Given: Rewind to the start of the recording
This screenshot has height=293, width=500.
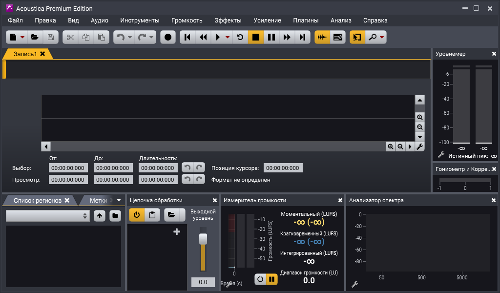Looking at the screenshot, I should (x=188, y=37).
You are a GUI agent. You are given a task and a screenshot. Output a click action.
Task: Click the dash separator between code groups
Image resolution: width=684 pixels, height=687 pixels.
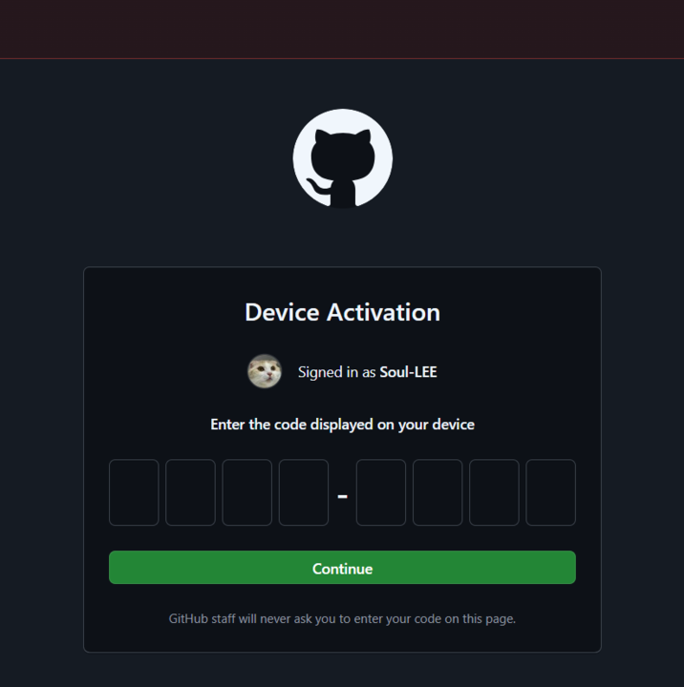pos(342,496)
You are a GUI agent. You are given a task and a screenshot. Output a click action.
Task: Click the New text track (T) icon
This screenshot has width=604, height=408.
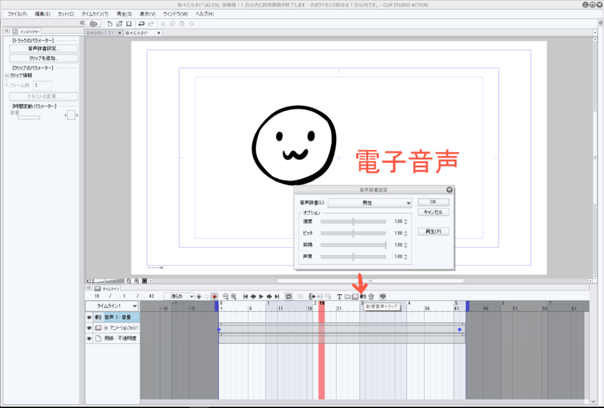[x=340, y=294]
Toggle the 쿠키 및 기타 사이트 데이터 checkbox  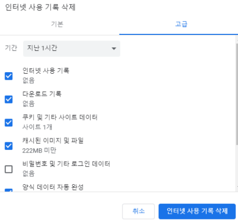tap(8, 122)
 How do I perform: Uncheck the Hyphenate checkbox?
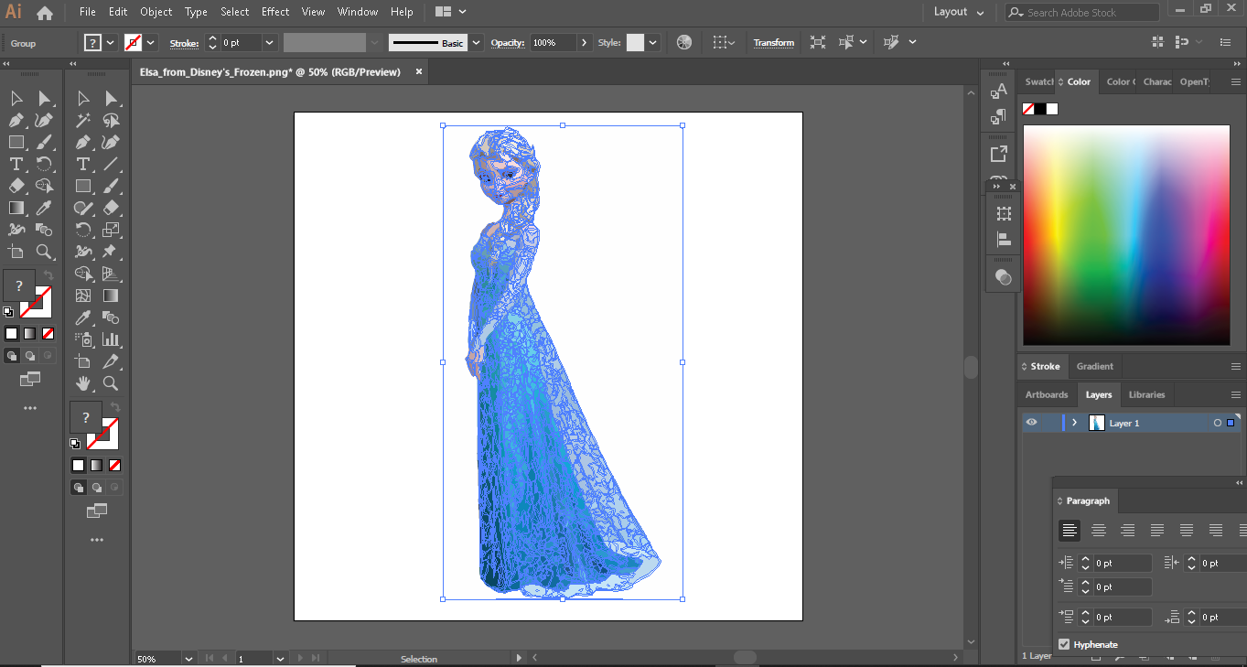pyautogui.click(x=1064, y=644)
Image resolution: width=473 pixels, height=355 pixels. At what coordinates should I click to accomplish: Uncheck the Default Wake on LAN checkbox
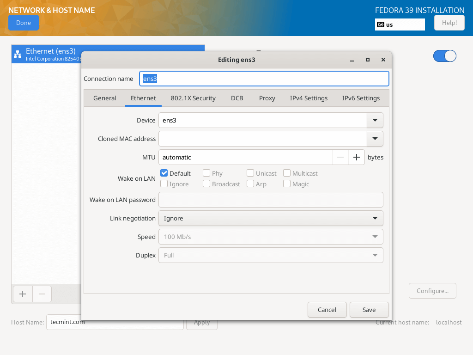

WHAT TO DO → Turn the data, from its very first line through the line that has "[x=340, y=294]", into a JSON list of strings with one string per line. Skip blank lines and leave the pictures out.

SOLUTION TO THIS EXERCISE →
[
  "Given: Rewind to the start of the recording",
  "This screenshot has height=293, width=500.",
  "Looking at the screenshot, I should (x=188, y=37).",
  "You are a GUI agent. You are given a task and a screenshot. Output a click action.",
  "Task: Click the dash separator between code groups",
  "Image resolution: width=684 pixels, height=687 pixels.",
  "pos(342,496)",
  "You are a GUI agent. You are given a task and a screenshot. Output a click action.",
  "Task: Click the New text track (T) icon",
  "This screenshot has width=604, height=408.",
  "[x=340, y=294]"
]